SortingItOut · 20/08/2021 08:13

@Misty9 I think you've said before you're emotionally unavailable, it sounds like he is too.
Don't be a Florence (Nightingale) - it is hard when you've experienced the same but you cannot save or fix him.

Please tread carefully

Languidleopard · 20/08/2021 08:24

Yeah, I must confess to blocking Mr Breadcrumbs.

I needed a complete mental break and to extinguish all hope because I had fallen for him very hard and needed to come to terms with the fact the feeling wasn't mutual. I explained why I was doing it and made it clear I wasn't punishing him or game playing.

Looking back I'm not sure I would do it again tbh. I should have been able to keep my emotions in check myself but for whatever reason, I just needed that wall up between us.

Shayelle2009 · 20/08/2021 08:26

He sounds like a right headfuck @Misty9 and probably pretty manipulative. If he’s got demons etc then hes possibly troubled and it’s going to suck you right in. He’ll get you exactly where he wants you. Please be careful? 💛

OP posts:
Shayelle2009 · 20/08/2021 08:29

Aww @MayEye mr lumberjack sounds amazing. I wish I could meet someone like that! Hope it goes well for you. You dont’t owe any of these guys anything do if you do or don't want to say you went on a date then do what feels best for you! 🌼

OP posts:
Languidleopard · 20/08/2021 08:29

[quote Misty9]@Languidleopard thank you :( I will try.

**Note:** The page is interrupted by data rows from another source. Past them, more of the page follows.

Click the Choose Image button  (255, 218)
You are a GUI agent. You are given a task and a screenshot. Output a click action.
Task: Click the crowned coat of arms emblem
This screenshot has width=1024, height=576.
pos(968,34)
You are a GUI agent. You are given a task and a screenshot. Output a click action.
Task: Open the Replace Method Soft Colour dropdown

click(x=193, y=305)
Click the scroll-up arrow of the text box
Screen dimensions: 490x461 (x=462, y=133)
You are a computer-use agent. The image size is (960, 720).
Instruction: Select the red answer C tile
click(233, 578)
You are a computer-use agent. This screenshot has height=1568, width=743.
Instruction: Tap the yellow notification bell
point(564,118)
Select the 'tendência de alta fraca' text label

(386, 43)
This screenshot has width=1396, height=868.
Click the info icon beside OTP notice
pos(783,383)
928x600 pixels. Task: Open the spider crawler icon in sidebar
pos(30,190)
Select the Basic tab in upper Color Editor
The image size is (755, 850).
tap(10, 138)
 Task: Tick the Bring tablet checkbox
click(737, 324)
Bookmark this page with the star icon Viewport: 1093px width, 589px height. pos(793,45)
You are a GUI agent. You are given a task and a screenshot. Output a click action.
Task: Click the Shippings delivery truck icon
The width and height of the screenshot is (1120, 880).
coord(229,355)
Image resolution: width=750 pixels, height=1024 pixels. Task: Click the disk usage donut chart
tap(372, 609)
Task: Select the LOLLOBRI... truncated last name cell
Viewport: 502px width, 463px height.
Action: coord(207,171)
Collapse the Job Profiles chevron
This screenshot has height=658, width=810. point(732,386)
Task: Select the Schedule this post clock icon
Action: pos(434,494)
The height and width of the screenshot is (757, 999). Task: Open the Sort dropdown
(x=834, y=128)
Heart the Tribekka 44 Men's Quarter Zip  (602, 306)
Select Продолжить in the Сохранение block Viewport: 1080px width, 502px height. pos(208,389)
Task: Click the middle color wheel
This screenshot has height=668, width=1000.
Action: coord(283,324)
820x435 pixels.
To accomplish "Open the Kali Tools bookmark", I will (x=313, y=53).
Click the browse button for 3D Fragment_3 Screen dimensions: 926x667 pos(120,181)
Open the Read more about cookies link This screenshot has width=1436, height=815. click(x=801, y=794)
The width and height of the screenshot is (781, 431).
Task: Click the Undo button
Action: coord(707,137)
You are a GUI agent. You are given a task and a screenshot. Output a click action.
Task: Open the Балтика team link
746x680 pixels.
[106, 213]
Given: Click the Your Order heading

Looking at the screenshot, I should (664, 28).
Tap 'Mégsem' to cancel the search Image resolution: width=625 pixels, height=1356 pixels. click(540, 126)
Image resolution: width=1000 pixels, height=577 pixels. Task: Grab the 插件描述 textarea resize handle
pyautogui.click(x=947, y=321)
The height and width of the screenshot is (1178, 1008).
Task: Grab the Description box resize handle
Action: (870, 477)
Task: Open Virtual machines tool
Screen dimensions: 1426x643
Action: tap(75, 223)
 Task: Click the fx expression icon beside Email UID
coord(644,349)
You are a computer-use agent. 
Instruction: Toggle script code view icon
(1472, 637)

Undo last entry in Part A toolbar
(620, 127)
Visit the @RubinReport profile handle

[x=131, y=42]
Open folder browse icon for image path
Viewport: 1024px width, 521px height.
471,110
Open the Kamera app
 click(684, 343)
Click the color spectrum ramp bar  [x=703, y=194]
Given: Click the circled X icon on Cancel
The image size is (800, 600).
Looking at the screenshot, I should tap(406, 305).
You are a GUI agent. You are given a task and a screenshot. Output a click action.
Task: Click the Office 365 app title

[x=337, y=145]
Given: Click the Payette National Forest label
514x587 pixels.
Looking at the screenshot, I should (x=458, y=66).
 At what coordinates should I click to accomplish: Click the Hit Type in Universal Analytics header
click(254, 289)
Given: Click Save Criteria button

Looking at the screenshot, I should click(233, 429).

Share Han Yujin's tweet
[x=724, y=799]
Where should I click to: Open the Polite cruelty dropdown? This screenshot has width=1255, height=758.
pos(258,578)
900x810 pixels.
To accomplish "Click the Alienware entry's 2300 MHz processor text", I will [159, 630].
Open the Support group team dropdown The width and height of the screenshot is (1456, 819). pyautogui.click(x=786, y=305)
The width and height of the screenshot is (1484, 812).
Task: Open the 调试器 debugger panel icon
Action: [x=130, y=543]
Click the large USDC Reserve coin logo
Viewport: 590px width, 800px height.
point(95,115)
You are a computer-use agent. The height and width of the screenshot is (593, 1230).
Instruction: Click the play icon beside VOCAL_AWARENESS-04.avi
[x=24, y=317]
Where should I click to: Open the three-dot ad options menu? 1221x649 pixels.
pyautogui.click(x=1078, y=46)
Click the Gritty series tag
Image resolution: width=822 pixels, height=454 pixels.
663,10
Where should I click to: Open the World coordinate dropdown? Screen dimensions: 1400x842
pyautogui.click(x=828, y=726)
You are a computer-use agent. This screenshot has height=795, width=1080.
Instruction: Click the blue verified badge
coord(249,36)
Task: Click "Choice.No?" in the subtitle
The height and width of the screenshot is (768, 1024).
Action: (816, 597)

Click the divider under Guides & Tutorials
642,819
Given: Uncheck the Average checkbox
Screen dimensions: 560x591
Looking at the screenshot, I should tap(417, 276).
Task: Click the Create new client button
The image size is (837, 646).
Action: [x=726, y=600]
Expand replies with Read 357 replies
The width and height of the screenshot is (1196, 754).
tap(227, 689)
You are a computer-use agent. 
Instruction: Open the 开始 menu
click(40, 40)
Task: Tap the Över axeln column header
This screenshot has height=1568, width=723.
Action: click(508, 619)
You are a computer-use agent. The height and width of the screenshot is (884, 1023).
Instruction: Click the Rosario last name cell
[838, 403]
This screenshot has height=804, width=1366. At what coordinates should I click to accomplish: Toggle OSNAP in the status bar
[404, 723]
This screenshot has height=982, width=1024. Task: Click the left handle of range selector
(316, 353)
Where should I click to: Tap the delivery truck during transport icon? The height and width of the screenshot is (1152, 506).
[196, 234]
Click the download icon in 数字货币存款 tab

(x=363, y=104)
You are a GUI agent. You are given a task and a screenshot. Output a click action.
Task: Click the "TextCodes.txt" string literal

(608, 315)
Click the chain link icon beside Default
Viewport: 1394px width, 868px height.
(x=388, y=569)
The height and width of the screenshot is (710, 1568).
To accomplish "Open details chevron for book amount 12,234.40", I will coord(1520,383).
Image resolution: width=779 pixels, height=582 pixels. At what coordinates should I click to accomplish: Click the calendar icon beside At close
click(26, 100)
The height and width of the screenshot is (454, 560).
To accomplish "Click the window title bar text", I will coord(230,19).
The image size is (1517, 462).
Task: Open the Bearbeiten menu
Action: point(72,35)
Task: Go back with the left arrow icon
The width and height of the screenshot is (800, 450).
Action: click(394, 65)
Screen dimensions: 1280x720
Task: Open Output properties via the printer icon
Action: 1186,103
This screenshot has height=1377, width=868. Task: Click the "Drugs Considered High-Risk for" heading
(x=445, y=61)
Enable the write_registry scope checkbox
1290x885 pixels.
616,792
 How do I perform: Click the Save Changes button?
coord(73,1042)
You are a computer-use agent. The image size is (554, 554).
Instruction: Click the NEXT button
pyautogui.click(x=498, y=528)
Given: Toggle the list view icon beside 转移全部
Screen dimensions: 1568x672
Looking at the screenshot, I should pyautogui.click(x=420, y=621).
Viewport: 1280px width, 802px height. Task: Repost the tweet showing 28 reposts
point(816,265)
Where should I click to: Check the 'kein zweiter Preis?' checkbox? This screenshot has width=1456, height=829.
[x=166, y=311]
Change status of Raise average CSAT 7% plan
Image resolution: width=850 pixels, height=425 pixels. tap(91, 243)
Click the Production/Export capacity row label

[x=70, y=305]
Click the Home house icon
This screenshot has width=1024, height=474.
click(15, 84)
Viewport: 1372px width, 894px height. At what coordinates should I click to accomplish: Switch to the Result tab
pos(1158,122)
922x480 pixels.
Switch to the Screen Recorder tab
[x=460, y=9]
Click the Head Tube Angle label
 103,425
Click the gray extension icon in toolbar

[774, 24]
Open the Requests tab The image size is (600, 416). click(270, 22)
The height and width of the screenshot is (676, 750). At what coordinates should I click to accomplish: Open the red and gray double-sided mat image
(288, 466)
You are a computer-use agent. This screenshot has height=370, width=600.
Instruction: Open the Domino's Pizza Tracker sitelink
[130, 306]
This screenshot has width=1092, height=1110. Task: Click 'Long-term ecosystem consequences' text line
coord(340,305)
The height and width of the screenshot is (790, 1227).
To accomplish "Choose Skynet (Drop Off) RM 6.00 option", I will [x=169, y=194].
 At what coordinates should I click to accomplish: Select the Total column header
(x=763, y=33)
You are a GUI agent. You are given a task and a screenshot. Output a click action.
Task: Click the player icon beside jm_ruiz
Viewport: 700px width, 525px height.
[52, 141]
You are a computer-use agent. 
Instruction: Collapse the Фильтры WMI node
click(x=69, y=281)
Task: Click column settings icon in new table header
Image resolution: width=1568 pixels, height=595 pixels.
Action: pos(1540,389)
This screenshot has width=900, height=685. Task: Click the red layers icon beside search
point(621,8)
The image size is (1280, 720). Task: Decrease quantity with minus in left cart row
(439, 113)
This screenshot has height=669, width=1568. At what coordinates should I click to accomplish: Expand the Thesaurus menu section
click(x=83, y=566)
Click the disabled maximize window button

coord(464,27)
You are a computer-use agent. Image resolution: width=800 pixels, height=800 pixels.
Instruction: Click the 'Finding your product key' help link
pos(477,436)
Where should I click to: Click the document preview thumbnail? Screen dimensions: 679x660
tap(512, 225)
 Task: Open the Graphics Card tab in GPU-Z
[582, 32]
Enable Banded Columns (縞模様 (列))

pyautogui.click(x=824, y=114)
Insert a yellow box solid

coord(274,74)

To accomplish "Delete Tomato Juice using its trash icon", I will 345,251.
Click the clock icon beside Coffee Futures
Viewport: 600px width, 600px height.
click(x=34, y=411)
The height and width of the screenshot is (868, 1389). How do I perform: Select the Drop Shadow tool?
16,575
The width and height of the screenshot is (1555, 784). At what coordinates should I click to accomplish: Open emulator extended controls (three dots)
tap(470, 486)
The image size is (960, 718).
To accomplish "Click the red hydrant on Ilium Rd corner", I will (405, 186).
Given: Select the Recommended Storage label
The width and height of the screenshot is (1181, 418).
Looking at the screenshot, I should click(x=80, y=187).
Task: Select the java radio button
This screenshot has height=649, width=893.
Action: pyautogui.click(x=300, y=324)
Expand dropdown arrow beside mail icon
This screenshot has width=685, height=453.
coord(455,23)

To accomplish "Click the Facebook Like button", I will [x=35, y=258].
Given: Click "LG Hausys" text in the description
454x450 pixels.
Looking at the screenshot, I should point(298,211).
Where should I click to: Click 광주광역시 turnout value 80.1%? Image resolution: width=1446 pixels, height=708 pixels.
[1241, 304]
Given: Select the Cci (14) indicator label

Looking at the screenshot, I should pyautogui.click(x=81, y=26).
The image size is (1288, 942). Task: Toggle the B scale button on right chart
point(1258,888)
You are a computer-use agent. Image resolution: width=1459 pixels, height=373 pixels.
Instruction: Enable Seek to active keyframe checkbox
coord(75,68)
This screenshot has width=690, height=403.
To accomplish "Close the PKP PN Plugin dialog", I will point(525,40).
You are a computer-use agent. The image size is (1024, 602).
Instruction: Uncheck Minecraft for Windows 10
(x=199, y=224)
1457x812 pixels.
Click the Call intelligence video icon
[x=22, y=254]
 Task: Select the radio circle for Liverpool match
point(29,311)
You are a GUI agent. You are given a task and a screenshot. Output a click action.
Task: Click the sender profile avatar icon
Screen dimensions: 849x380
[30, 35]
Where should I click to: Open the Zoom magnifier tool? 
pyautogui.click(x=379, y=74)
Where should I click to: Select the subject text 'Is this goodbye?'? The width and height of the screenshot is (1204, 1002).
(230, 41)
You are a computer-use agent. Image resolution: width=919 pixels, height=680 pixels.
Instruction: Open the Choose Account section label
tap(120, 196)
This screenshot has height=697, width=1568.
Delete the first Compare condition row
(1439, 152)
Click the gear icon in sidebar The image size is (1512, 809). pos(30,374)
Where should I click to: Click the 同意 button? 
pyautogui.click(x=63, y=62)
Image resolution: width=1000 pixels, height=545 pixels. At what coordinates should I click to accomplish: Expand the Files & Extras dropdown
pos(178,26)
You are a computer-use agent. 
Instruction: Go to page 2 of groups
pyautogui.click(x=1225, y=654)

It's so hard not to feel that someone who has experienced similarly dark stuff to oneself can really understand... But that's dangerous thinking huh. And two people like that are highly combustible I would imagine. I can't change him, I just need to decide whether to stay in contact with him.[/quote]
@Misty9 I think he has to really want to change himself and not be doing it because he wants to keep/please you. This type of change takes a long time and is an ongoing process. And if he did change, would that electric chemistry still be there?

Naimee87 · 20/08/2021 08:36

@misty9 was the connection like a spark/chemistry driven or more you clicked 'character-wise.' Mr Elf has 'baggage' and a past that couldn't be more different to mine. He was very open on our first meet (date0) about this. I did mull over it a bit but ultimately decided he did seem to in a good place(head-space) emotionally and not still living in the past. People really can change and I think i'm like you in that i'm drawn to men who seemingly 'need help.' Trust your instincts with this one whatever they may be telling you.
I haven't ever blocked anyone either I hate all the game-play. And nowadays with the 'blue ticks,' 'last seen online' or 'online' functions all sounds very much like distant 'stalking'.

@MayEye sounds really like a nice date! How far is the distance? Can be a nightmare but in the early stages could maybe give you both a chance to 'miss' each other as you can't see each other as often as you would like.
@Slothmomma hope you're feeling a little better today!